The suit was settled, with Uber promising to stay away from Waymo’s technology, a setback given Waymo’s expertise in the industry, with Uber self-driving head Anthony Levandowski later charged by federal prosecutors for his role in the theft and handed an 18-month prison sentence.

Then, in 2018, an Uber self-driving car traveling at 39 miles per hour struck and killed a pedestrian in Arizona, even though a safety driver was present in the vehicle.

Following an investigation by the United States National Transportation Safety Board (NTSB), which found that the backup driver had spent most of the time in the vehicle on their phone and watching television, the driver was charged in September with negligent homicide.

The NTSB also ruled that Uber’s “inadequate safety risk assessment procedures” and “ineffective oversight of vehicle operators” were contributing factors to the incident.

Though the board ruled that human error was largely at fault for the incident, the investigation also showed that the vehicle’s automatic systems failed to identify the pedestrian as an imminent collision danger as it was designed to do.

An employee at Uber’s self-driving project had also previously raised concerns days before the crash to superiors about the accident-prone vehicles and the inadequate training provided to operators.

End of the road

From January to September 2020, ATG lost US$303 million, with the division spending more than US$1 billion in its five-year life span.

At a time of general economic difficulty, Uber’s ATG has stuck out like a sore thumb.

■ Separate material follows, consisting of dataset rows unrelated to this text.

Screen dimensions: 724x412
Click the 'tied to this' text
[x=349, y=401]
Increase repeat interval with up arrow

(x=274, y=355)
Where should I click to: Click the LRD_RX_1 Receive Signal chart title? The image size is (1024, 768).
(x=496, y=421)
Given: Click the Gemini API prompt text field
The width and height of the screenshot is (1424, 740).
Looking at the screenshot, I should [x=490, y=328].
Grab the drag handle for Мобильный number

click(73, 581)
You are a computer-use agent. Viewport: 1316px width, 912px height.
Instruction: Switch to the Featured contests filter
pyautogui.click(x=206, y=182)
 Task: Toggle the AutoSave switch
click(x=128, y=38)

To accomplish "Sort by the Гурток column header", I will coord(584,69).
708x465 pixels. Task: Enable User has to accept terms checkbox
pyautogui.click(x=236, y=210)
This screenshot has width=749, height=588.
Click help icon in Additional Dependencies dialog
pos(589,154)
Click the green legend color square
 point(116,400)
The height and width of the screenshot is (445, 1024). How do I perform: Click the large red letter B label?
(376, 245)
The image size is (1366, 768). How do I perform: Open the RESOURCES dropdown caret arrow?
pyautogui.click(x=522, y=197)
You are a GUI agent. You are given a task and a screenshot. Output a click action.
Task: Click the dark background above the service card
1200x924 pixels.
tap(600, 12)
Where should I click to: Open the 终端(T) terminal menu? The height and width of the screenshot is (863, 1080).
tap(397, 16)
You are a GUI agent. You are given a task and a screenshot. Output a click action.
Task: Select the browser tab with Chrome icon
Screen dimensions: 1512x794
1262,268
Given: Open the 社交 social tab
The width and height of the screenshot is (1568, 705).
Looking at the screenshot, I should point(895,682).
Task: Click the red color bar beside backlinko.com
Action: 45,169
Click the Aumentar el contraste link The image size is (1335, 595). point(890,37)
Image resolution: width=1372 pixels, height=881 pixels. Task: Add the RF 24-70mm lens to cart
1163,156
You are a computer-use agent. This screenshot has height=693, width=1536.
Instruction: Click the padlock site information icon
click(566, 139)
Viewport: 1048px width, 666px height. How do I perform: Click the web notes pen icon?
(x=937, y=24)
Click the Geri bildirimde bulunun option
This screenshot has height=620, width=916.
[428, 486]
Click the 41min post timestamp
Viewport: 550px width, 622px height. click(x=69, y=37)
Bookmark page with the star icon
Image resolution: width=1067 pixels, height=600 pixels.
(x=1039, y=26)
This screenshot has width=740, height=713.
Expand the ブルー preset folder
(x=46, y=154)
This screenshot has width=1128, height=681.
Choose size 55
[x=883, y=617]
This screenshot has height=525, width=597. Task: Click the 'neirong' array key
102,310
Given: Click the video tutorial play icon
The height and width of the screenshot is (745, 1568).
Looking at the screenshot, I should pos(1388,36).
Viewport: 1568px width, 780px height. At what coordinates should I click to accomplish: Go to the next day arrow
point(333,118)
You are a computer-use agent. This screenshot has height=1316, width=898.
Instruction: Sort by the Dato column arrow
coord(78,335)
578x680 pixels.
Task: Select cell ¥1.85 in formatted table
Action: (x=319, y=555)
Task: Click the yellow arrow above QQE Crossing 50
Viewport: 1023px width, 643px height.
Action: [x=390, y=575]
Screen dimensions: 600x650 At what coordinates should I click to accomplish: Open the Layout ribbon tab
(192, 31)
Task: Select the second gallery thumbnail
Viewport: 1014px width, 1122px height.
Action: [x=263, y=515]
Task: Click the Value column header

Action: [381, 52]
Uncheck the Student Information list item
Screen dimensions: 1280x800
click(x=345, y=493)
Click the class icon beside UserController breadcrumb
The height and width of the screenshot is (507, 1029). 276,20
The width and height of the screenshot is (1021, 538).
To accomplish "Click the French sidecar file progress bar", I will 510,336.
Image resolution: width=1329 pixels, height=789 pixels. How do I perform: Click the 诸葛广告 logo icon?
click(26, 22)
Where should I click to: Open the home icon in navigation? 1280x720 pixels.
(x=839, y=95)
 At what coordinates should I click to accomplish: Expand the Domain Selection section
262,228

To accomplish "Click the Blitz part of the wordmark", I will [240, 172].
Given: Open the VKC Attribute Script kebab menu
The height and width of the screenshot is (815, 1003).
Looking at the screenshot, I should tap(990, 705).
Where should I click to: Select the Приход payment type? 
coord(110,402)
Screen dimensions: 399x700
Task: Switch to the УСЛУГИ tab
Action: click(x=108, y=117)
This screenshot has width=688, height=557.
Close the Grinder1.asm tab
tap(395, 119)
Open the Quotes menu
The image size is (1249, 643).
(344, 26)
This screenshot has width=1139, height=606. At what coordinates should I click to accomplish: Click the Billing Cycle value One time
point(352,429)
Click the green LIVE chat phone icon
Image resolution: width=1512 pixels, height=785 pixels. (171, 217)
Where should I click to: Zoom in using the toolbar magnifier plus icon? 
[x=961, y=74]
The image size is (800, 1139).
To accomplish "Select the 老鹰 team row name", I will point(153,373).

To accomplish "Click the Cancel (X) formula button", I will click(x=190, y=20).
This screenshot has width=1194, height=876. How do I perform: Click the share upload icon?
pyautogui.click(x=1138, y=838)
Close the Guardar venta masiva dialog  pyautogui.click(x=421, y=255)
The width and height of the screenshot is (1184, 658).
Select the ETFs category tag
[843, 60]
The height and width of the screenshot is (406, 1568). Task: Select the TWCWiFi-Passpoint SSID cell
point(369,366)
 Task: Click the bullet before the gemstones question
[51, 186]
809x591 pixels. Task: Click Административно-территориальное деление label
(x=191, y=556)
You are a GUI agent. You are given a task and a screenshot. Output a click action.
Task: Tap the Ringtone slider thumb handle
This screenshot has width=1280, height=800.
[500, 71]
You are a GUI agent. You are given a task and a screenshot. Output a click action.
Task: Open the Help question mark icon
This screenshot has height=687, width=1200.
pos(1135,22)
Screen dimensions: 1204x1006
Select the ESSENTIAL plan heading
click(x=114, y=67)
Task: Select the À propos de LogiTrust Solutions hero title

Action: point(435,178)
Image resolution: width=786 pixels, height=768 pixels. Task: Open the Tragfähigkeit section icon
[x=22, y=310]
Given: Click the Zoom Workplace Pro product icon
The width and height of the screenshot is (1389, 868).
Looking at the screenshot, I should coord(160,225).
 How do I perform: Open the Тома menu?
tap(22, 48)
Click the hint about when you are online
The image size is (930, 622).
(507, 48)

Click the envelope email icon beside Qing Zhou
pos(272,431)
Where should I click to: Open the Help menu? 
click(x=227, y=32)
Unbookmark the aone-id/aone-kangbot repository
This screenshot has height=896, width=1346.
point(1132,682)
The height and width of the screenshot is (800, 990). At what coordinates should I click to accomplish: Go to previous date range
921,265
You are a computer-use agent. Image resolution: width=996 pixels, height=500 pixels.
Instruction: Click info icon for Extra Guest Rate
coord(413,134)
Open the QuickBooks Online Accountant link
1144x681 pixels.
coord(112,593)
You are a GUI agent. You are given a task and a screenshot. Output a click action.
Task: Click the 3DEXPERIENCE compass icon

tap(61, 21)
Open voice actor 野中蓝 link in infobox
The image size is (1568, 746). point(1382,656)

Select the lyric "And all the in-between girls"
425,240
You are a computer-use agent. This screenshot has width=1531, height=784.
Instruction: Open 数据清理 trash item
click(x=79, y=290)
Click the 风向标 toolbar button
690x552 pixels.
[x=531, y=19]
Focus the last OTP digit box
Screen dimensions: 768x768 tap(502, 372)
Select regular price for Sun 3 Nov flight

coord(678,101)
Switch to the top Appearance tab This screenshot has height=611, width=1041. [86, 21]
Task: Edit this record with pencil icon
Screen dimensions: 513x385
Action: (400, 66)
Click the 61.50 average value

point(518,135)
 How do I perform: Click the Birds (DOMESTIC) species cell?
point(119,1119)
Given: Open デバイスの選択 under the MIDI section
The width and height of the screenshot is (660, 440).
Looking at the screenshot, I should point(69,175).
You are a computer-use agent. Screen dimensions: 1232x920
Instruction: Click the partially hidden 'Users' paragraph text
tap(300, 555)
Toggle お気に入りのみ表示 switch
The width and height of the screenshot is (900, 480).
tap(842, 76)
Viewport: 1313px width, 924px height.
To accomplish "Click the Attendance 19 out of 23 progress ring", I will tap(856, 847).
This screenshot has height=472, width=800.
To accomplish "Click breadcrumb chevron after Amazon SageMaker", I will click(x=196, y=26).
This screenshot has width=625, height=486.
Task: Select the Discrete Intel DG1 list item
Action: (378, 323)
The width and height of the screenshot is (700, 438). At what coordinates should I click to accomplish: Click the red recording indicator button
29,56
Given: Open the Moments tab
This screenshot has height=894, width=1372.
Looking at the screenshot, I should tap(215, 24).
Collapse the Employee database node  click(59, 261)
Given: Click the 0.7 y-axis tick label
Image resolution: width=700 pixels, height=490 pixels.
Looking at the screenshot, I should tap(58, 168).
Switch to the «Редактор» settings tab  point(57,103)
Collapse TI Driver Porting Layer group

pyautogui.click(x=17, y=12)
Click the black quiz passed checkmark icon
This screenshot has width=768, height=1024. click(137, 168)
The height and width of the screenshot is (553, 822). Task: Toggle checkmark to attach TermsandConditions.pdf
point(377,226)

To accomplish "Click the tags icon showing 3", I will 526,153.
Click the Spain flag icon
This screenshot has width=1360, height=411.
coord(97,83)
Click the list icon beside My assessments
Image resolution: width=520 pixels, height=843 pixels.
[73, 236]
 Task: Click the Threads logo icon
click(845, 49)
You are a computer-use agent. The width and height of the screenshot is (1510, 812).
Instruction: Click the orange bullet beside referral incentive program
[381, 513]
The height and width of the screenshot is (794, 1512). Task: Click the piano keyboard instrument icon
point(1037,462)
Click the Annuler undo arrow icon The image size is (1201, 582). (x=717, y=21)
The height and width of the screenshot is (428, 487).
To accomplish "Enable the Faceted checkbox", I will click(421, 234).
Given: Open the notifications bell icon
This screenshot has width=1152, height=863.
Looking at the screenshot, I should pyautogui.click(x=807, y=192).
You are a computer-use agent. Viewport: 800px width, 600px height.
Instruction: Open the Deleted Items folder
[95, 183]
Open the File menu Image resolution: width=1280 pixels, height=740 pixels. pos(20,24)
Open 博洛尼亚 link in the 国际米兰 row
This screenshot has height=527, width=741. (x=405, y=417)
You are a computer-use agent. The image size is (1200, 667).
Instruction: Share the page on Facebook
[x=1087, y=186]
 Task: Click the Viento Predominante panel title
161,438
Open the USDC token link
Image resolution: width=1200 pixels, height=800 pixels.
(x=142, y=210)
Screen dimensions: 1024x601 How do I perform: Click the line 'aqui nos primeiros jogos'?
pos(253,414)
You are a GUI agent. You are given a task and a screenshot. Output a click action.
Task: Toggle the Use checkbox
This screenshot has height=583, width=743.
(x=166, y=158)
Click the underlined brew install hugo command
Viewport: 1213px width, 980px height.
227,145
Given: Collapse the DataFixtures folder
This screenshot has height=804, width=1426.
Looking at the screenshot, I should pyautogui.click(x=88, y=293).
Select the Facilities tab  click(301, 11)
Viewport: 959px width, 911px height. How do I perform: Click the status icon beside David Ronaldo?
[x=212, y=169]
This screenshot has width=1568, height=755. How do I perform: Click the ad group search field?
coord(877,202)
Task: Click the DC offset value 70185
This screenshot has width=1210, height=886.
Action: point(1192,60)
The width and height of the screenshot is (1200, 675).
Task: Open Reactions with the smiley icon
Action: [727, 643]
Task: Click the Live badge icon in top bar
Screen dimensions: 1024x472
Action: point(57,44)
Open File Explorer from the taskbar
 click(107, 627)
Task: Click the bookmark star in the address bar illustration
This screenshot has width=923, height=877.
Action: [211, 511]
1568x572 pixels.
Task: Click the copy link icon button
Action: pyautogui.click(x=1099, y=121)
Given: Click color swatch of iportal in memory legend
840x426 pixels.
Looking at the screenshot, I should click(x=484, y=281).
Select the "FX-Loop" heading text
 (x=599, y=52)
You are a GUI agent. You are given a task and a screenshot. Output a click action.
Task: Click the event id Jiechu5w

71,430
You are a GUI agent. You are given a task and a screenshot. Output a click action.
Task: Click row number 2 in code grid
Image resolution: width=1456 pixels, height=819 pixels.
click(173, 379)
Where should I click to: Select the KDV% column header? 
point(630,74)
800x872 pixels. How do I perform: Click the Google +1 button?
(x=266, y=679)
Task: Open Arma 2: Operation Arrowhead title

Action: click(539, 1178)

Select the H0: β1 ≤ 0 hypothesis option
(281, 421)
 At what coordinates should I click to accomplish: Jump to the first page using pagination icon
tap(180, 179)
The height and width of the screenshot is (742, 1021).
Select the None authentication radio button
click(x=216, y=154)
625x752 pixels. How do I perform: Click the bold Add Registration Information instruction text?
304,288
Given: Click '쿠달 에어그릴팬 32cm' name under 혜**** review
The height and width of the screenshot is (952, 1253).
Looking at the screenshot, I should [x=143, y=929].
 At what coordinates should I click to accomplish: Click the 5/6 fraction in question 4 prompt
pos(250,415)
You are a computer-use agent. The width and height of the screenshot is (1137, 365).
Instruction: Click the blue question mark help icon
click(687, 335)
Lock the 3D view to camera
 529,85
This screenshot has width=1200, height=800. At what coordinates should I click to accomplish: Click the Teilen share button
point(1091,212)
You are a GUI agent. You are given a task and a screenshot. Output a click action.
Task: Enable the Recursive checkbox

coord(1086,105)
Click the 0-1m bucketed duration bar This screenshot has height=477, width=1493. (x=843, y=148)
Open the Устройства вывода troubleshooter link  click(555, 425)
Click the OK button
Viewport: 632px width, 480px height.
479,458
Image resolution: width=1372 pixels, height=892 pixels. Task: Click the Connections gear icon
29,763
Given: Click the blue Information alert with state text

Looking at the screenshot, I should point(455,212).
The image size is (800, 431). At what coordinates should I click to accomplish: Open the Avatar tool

This year alone, Uber has sold off a number of its assets and divisions in an effort to streamline its business and reach profitability.

Micro-mobility unit Jump and trucking logistics business Uber Freight were two notable sell-offs by Uber this summer, but Uber investors had been continually pressuring CEO Dara Khosrowshahi to sell off the ailing self-driving unit.

Self-driving startups, in general, are noted for soaking up significant funding. On average, autonomous vehicle startups spend some US$1.6 million a month on average, a figure four times the rate at which financial tech or health care companies spend.

With Uber’s main business already losing billions due to the pandemic, ATG’s eventual sell-off was inevitable.

Uber has also faced a consolidated market against bigger competitors. Some notable Uber competitors in the self-driving industry include Alphabet’s Waymo, Apple Inc.’s Drive.ai and Amazon subsidiary Zoox Inc., which recently unveiled its own autonomous vehicle that it describes as a driverless “carriage” or “robotaxi.”

Under the terms of the sale, autonomous vehicle technology developer Aurora will acquire ATG for US$4 billion. In return, Uber will invest US$400 million in Aurora for a minority stake of 26%, with Khosrowshahi joining Aurora’s board.

Aurora head Chris Urmson hailed ATG’s acquisition in a blog post as valuable because of the group’s “exceptional safety work” and its “powerful, thoughtfully-designed hardware.”

While its own efforts may have ended, this does not necessarily represent an end to Uber’s presence in self-driving technology.

According to Elliot Katz, co-founder and chief business officer of the autonomous vehicle technology startup Phantom Auto, “Uber can still have a hand in the game, without putting out the enormous amount of money they were spending with A.T.G., but still have a path to market when this technology is actually deployable in several years.”

But the downfall of Uber’s self-driving experiment illustrates the difficulties that the industry must overcome before such technology can reach the market.

Self-driving cars have been teased as being just around the corner for years, but issues of safety and reliability have remained difficult hurdles to overcome.

Significant funds are also needed to compete in an industry that is increasingly consolidated into ventures owned by big tech companies, such as Amazon, Google, Apple, and others.

For Uber, though, the sale of ATG is the latest in an ongoing trend that has seen the company streamline its business model into two core areas, ride-hailing and food delivery.

But whether 2021 will see the company achieve profitability after years of billion dollar losses is yet to be seen.